Il est important de noter que la corrélation des chercheurs a été essentielle à la découverte. Des mesures telles que les numérations de cellules sanguines et la pression artérielle ont une plage saine connue, tandis que le nombre de pas est unique à chaque personne. Le fait que les pas et les numérations sanguines aient montré la même diminution au fil du temps en fait un véritable outil de mesure du rythme du vieillissement.

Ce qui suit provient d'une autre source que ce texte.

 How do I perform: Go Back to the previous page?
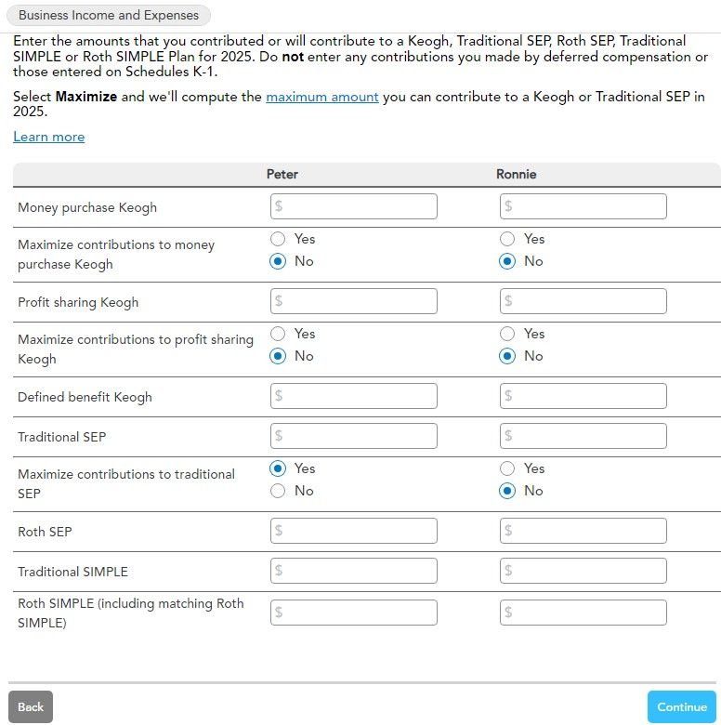pyautogui.click(x=31, y=706)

Ce que la perte de résilience signifie pour les durées de vie maximales
Les facteurs sociaux ont également soutenu les conclusions de l'étude. Les temps de récupération pour une personne de 40 ans sont d'environ 2 semaines, mais cela s'étend à 6 semaines pour une personne de 80 ans. La perte de résilience prédite, même parmi les personnes les plus en bonne santé, pourrait expliquer pourquoi il n'y aura pas d'augmentation éventuelle de cette durée de vie maximale, bien que les durées de vie moyennes augmentent régulièrement (ou du moins elles l'étaient jusqu'aux chiffres de mortalité massive créés par la COVID-19).

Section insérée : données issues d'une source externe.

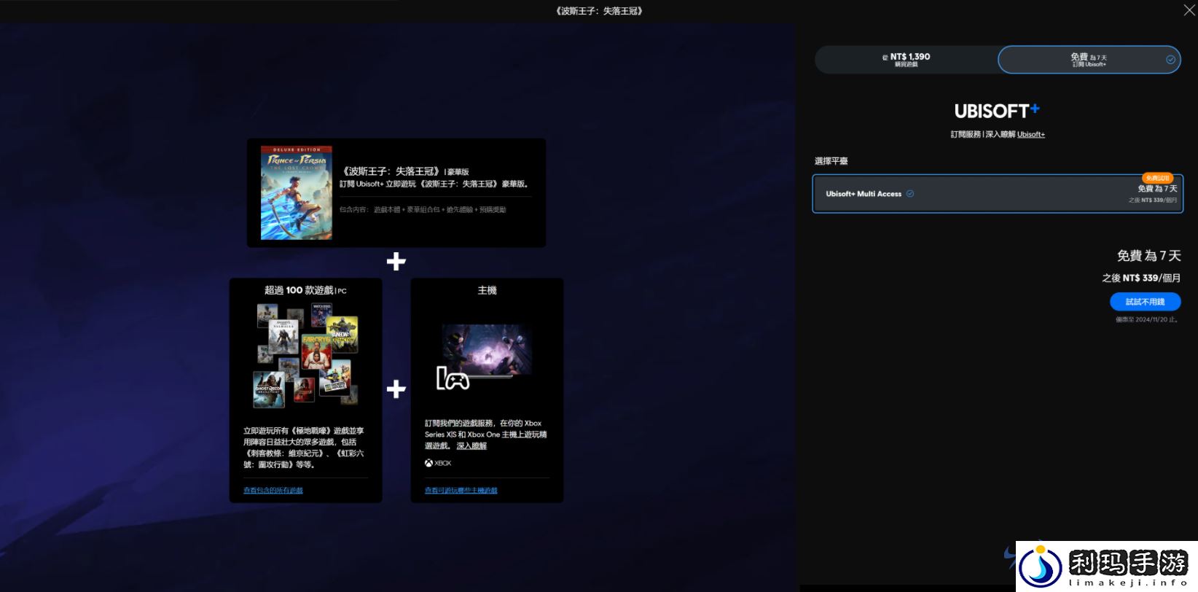Click the plus sign between PC and console cards
The height and width of the screenshot is (592, 1198).
pos(396,389)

Cela signifie également que toute intervention qui n'affecte pas le déclin de la résilience n'augmentera pas non plus efficacement la durée de vie maximale - au lieu de cela, nous ne verrions qu'une augmentation progressive de la longévité humaine.
"En conséquence, aucune extension significative de la vie n'est possible en prévenant ou en guérissant les maladies sans intercepter le processus de vieillissement, la cause profonde de la perte sous-jacente de résilience," a noté un communiqué de presse détaillant l'étude. "Nous ne prévoyons aucune loi de la nature interdisant une telle intervention. Par conséquent, le modèle de vieillissement présenté dans ce travail peut guider le développement de thérapies prolongeant la vie avec les effets les plus forts possibles sur la durée de vie en bonne santé."
Un nouveau regard sur notre vieillissement
L'auteur de l'étude a présenté un schéma de son interprétation du vieillissement humain, avec l'âge représenté par rapport aux indicateurs dynamiques de l'état de l'organisme sous forme d'une ligne fluide oscillant entre régénération et blessure ou maladie, les écarts entre les deux augmentant à mesure qu'un humain perd la capacité de se remettre des chocs et du stress.
"Loin du point critique (à des âges plus jeunes), les perturbations de l'état de l'organisme peuvent être considérées comme confinées à la proximité d'un état d'équilibre stable possible dans un bassin d'énergie potentielle," ont-ils écrit dans l'étude. "Initialement, la stabilité dynamique est assurée par une barrière d'énergie potentielle suffisamment élevée séparant ce bassin de stabilité des régions dynamiquement instables inévitablement présentes dans l'espace des paramètres physiologiques. Un état de durée de vie en bonne santé subit une déviation stochastique de l'état d'équilibre métastable, qui est progressivement déplacé au cours du vieillissement même pour les individus vieillissant avec succès."
En présence d'un stress, ont-ils expliqué, la perte de résilience conduit à la déstabilisation de l'état de santé du corps. Lorsque les barrières protectrices sont franchies, la stabilité est perdue, « et des déviations dans les paramètres physiologiques se développent hors de contrôle, conduisant à de multiples morbidités et, finalement, à la mort. La fin de la durée de vie en bonne santé peut donc être considérée comme une forme de transition de nucléation, correspondant dans notre cas à la formation spontanée d'états de maladies chroniques à partir de la phase métastable (organismes sains) ».
Alors, que proposent les auteurs pour simplement vivre plus longtemps ? Ils évoquent des thérapies ciblant les phénotypes associés à la fragilité, tels que l'inflammation. Chez les personnes fragiles, une telle intervention produirait des effets durables et réduirait la fragilité, ce qui augmenterait la durée de vie au-delà de la durée de vie en bonne santé.